- _Dataset entries_
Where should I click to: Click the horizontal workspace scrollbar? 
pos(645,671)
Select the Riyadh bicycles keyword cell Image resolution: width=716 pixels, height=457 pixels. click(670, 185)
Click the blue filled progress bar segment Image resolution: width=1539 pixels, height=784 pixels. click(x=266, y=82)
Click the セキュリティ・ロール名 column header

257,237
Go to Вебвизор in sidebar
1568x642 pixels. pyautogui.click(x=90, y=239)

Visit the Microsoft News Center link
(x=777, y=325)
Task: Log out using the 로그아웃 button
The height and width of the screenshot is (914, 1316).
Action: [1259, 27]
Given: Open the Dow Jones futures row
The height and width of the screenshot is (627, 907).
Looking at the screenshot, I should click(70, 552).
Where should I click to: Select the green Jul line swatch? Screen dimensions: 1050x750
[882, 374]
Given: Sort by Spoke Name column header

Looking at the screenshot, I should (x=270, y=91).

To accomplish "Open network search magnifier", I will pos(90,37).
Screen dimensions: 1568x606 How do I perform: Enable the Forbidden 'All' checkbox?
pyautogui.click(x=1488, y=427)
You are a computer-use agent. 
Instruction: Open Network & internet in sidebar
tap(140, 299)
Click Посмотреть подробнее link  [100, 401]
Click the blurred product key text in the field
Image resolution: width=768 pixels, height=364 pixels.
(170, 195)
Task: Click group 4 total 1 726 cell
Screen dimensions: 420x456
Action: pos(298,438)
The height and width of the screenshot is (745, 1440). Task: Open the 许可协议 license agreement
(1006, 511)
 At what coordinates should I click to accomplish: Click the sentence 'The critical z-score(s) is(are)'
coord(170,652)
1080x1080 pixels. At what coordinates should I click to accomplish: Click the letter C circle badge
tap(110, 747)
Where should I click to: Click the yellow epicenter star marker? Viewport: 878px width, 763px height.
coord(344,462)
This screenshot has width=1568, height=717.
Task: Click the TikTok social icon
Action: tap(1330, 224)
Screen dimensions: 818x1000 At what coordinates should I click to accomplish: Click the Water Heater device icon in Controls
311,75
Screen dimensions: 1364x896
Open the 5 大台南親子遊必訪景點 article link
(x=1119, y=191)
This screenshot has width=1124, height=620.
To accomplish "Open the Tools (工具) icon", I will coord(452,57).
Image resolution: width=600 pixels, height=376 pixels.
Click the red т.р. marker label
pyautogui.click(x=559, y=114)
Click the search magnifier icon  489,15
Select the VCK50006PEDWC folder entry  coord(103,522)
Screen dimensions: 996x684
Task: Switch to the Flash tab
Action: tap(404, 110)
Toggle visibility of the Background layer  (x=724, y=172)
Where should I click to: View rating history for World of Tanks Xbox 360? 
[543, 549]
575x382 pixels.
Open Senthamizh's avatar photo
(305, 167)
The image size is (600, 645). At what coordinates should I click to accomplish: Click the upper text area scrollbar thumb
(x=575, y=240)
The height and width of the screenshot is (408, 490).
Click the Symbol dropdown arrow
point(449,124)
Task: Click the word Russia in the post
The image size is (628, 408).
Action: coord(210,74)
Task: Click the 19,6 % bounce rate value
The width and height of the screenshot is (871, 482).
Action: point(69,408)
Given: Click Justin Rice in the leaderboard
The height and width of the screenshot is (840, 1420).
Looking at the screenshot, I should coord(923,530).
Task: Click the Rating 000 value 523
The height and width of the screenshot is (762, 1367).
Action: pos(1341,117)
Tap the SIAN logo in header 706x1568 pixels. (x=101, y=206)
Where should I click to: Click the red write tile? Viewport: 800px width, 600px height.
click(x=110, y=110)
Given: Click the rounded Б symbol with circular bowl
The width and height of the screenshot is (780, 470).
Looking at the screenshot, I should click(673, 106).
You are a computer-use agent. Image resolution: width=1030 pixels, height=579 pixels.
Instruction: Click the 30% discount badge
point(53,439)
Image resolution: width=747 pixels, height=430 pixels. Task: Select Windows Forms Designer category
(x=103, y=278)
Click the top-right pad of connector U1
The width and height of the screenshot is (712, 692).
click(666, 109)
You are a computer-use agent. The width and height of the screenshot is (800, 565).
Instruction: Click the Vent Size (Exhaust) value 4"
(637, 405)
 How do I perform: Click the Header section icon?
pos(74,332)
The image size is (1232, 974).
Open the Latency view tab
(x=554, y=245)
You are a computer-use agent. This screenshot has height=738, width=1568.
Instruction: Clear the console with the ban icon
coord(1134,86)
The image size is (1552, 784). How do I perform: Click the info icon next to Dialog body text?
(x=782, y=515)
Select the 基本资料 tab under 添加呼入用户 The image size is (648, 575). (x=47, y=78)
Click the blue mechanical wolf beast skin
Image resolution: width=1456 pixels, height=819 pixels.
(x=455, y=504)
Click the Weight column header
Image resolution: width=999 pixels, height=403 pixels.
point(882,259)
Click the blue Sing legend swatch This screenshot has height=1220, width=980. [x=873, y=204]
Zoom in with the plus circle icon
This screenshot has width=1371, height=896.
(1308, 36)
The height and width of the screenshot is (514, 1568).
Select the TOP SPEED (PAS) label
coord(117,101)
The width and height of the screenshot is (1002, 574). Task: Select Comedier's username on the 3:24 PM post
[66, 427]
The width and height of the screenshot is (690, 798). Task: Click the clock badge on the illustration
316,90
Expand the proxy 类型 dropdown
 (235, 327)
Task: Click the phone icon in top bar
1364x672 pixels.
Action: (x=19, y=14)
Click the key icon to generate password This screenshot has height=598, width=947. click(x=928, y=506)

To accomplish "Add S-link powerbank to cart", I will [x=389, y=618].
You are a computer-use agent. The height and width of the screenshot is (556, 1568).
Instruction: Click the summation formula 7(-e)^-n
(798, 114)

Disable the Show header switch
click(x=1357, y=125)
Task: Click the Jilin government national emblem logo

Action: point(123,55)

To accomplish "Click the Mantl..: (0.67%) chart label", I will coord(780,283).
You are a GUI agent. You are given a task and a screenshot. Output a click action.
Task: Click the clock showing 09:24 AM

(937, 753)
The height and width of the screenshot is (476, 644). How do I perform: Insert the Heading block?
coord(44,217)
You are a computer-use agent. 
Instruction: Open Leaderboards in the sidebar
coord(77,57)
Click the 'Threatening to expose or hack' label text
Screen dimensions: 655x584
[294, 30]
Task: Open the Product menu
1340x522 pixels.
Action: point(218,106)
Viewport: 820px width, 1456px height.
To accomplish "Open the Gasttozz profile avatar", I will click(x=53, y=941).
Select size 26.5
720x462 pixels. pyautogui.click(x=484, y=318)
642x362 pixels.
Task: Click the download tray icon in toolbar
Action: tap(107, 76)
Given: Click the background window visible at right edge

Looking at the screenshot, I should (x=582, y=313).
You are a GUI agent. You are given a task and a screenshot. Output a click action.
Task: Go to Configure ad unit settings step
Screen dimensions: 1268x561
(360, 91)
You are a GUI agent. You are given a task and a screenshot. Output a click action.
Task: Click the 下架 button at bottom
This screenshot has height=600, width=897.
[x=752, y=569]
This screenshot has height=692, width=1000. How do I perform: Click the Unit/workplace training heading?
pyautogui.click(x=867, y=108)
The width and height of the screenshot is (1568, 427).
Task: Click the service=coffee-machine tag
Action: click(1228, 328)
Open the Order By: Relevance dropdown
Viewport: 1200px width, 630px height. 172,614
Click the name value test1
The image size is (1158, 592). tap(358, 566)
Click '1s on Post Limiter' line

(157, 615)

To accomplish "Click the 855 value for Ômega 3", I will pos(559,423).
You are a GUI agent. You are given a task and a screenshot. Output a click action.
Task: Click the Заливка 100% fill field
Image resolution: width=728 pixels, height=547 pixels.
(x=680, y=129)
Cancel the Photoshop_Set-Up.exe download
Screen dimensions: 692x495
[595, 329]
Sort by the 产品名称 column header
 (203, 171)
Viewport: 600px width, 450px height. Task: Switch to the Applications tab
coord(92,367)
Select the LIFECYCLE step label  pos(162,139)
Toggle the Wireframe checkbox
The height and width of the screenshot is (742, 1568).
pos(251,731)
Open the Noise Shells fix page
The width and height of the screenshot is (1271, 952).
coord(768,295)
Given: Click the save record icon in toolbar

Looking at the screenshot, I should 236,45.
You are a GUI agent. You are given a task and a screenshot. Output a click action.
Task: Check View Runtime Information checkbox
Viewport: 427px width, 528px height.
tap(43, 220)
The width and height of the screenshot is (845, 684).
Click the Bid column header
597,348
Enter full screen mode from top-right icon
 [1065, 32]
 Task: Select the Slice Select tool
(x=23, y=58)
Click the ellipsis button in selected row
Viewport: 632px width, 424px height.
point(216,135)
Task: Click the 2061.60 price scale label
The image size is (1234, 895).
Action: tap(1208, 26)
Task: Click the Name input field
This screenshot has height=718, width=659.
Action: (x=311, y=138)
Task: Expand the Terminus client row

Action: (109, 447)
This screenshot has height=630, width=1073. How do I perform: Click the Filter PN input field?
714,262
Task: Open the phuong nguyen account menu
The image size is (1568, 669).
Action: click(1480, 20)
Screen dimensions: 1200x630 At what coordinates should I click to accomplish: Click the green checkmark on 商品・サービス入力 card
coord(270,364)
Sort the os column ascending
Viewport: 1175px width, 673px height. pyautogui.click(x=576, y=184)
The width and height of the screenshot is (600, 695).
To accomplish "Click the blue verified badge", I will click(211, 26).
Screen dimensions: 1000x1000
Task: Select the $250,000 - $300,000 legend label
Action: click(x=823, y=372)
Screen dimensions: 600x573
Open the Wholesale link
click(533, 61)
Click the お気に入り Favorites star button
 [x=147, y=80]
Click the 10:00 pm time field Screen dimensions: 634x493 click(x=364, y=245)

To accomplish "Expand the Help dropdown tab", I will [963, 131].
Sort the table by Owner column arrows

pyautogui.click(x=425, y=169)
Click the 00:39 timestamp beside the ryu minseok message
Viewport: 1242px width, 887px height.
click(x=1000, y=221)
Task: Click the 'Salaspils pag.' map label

- _Assignment_
Please return all lines in the material above that include the word "computer".

- _Output below_
You are a computer-use agent. 
You are a computer-use agent. Image resolution: width=1030 pixels, height=579 pixels.
You are a computer-use agent. The width and height of the screenshot is (800, 565).
You are a computer-use agent. This screenshot has height=738, width=1568.
You are a computer-use agent. The height and width of the screenshot is (556, 1568).
You are a computer-use agent. 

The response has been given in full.